The Global Economy Could Fall Farther and Faster Than Pundits Expect

Systemic fragility doesn’t respond to central bank jawboning or Keynesian claptrap; unlike those “policy tools,” fragility is real.

The core narrative of central bank/cartel capitalism is centralized agencies have the power to limit downturns and extend credit-based “good times” almost indefinitely. The centralized power bag of tricks includes fiscal policies such as deficit spending to boost “aggregate demand” in downturns and monetary policies such as lowering interest rates to zero and buying assets, a.k.a. quantitative easing.

If we crawl under the barbed wire and escape the ideological Keynesian Concentration Camp, we find thinkers such as Ugo BardiJohn Michael Greer and Dimitry Orlov, whose work explores the dynamics of collapse, resilience and sustainability.

All three have added a great deal to my own (emerging) understanding of the many dynamics of collapse.

We can summarize the dynamics of collapse in many ways; here’s one: collapse is latent fragility manifesting. A familiar (and tragic) health analogy offers an example: a middle-aged man doesn’t appear ill, a bit thick around the middle perhaps, but neither he nor his intimates can see the fragility of his clogged arteries and blood-starved heart. Seemingly “out of the blue,” the man has a massive heart attack and passes from this Earth, to the shock of everyone who knew him.

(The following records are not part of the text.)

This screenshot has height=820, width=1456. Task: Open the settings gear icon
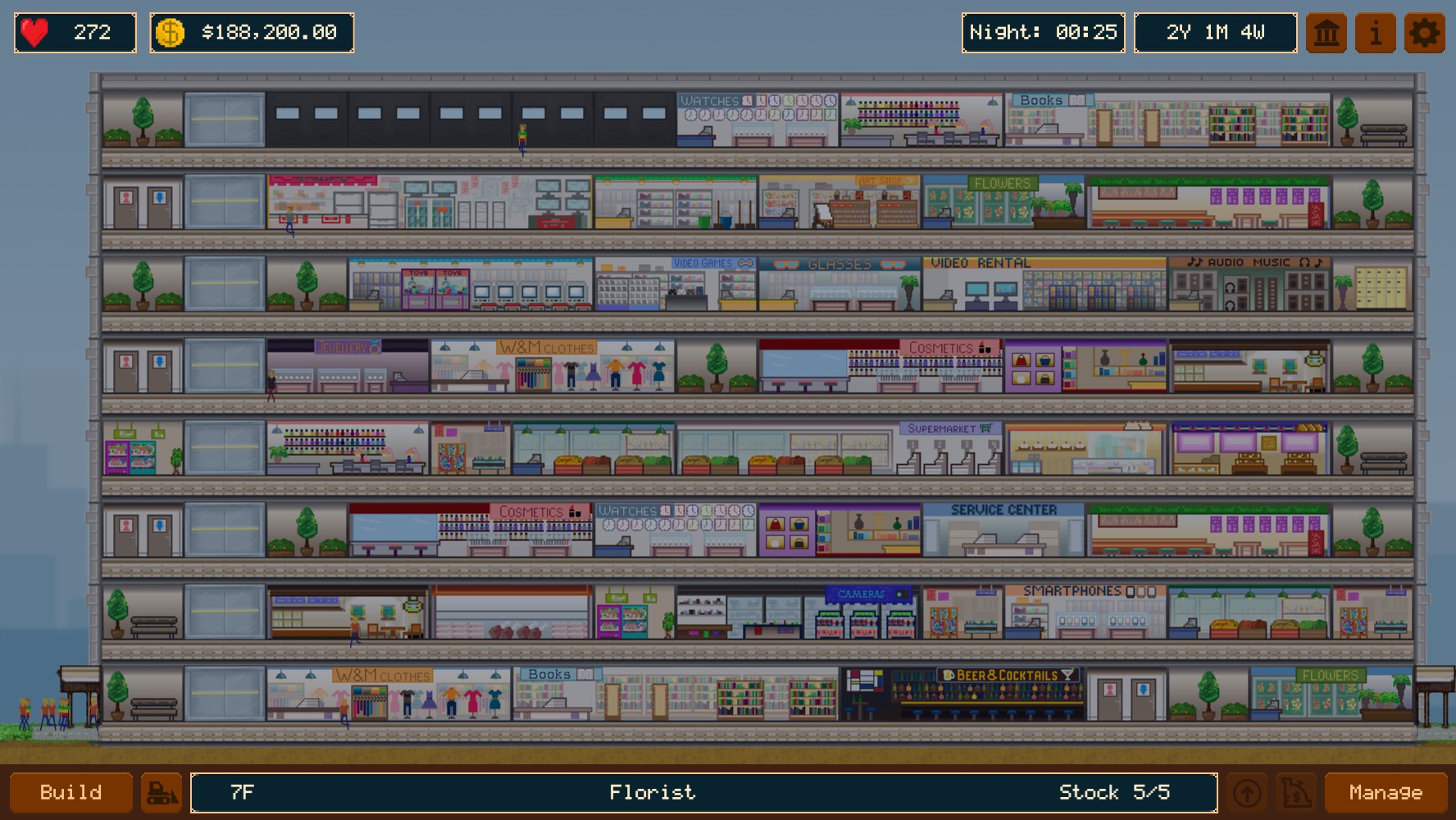coord(1424,33)

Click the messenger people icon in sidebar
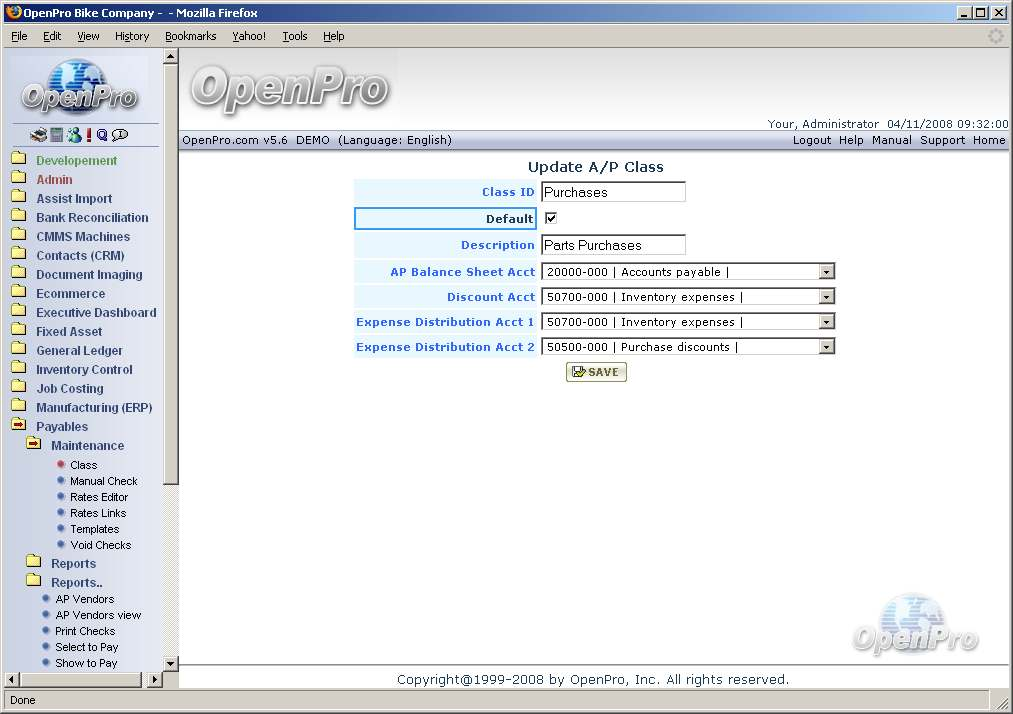(74, 135)
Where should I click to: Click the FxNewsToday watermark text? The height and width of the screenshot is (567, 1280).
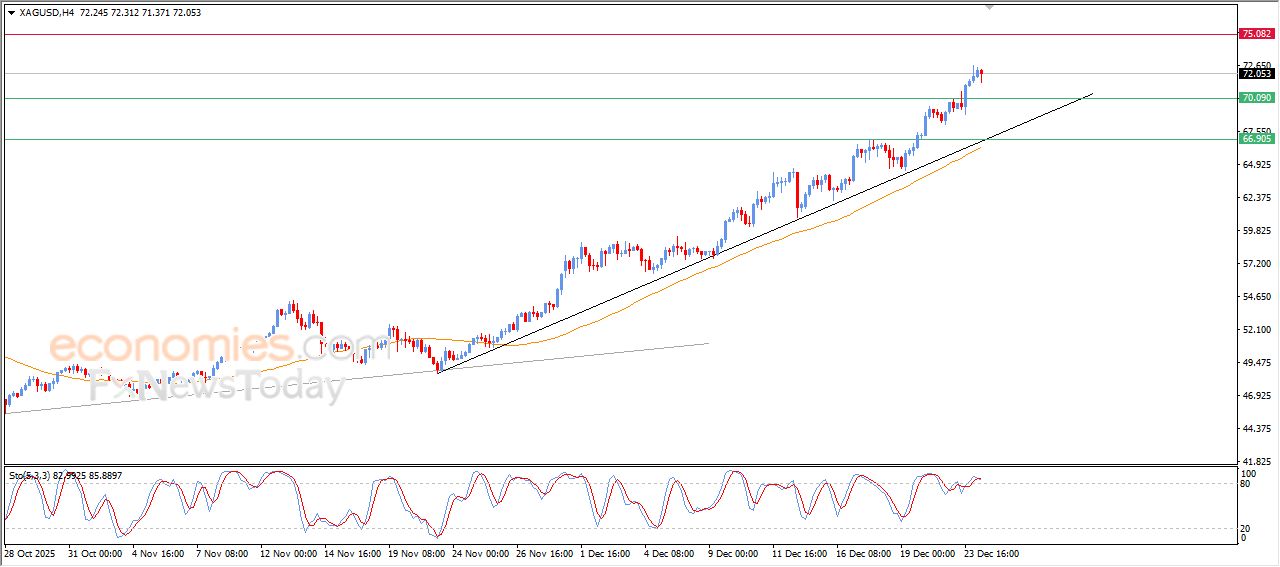tap(220, 386)
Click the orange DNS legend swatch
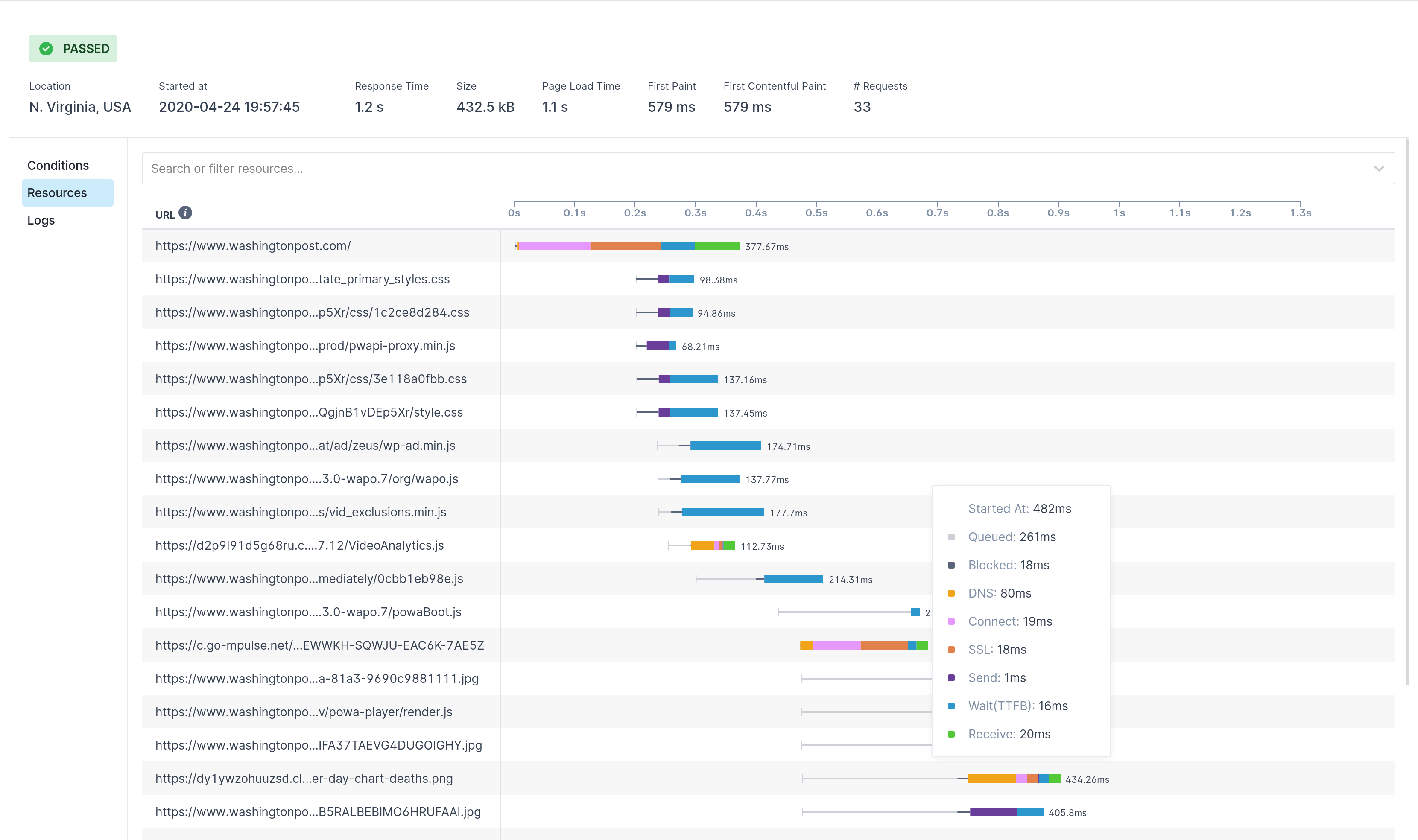The height and width of the screenshot is (840, 1418). [x=951, y=593]
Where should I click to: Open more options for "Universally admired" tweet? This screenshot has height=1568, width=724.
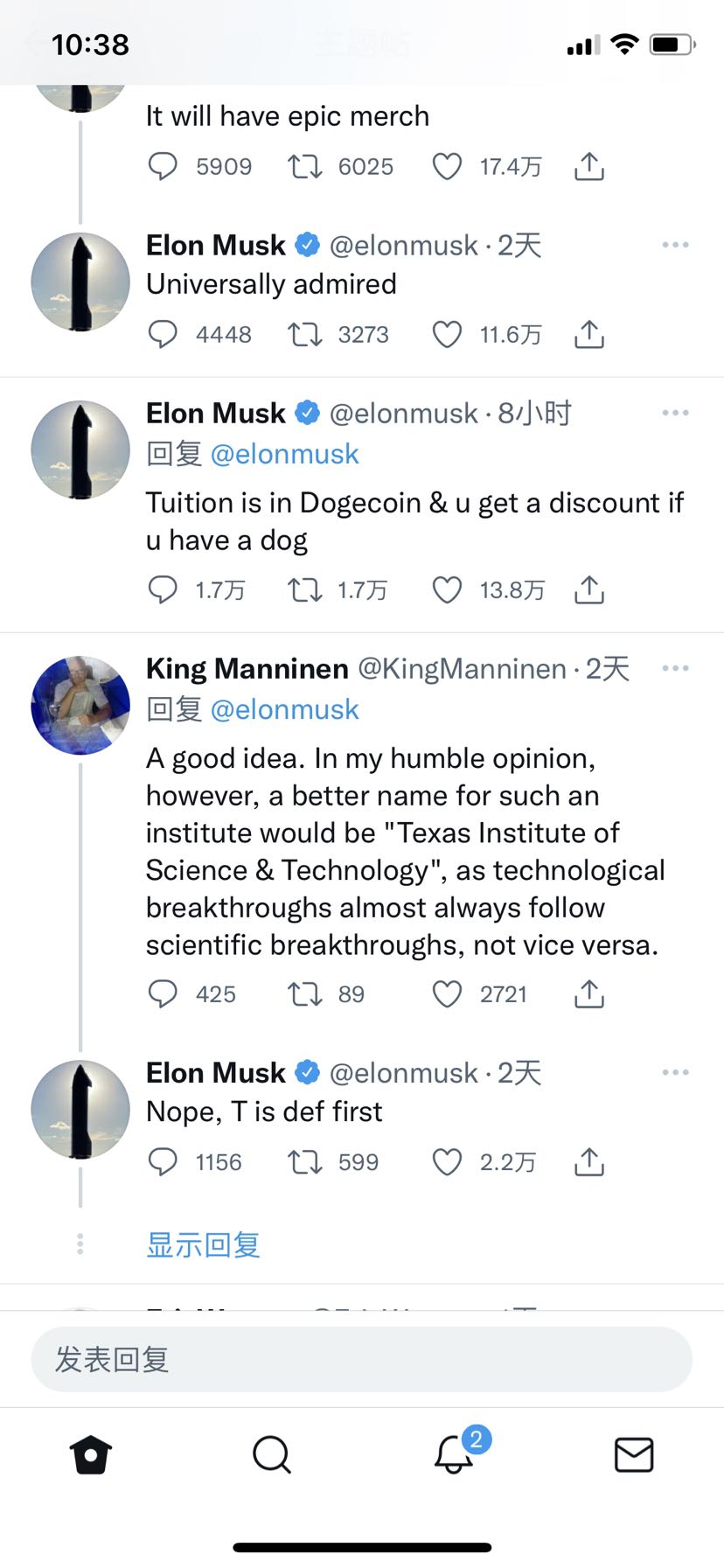point(675,245)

Financial collapse isn’t “out of the blue,” any more than a heart attack is “out of the blue.” Actions and choices have consequences, and as resilience and redundancy are slowly stripped from complex systems, systemic fragility builds beneath the surface. At some difficult-to-predict point, a threshold is reached and the complex system fails.

In the financial realm, fragility builds as the system relies ever more heavily on marginal lenders, borrowers, buyers and investments for its “growth.”